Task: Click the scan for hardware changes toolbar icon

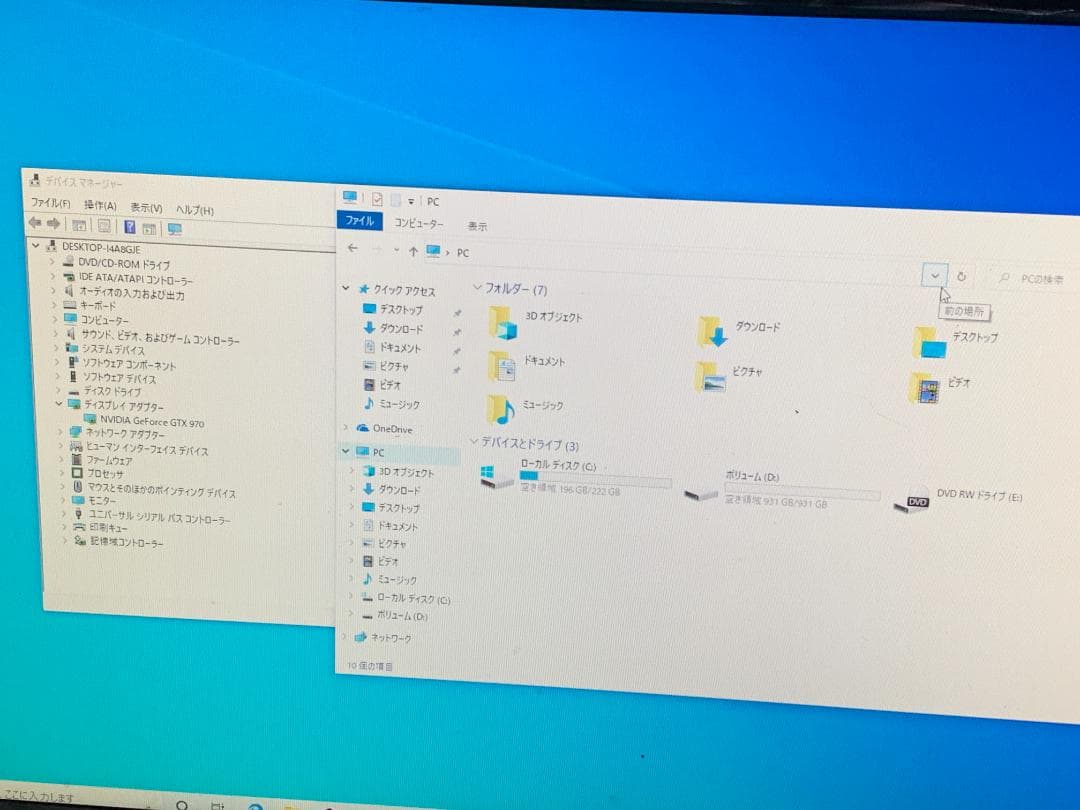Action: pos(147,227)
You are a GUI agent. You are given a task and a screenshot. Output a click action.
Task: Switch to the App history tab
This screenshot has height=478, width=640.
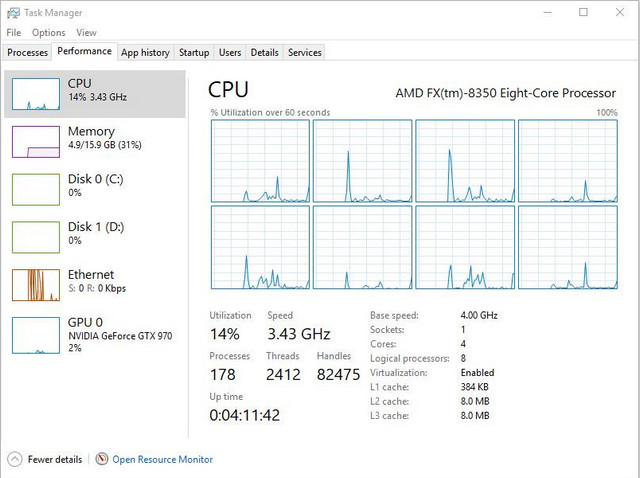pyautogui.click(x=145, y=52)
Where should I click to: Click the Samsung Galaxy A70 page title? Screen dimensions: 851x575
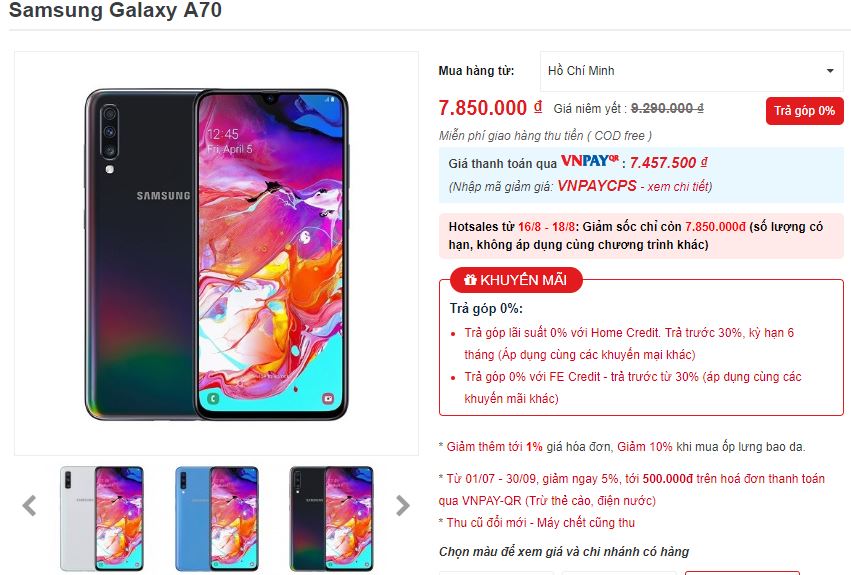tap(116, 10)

****************

*Problem*:
All that is needed is an exact copy of the entries above, minus the pictures.

*Answer box*:
Task: Click the scan for hardware changes toolbar icon

Action: pos(147,227)
You are a GUI agent. You are given a task and a screenshot. Output a click action.
Task: Switch to the App history tab
This screenshot has height=478, width=640.
pyautogui.click(x=145, y=52)
Where should I click to: Click the Samsung Galaxy A70 page title? Screen dimensions: 851x575
tap(116, 10)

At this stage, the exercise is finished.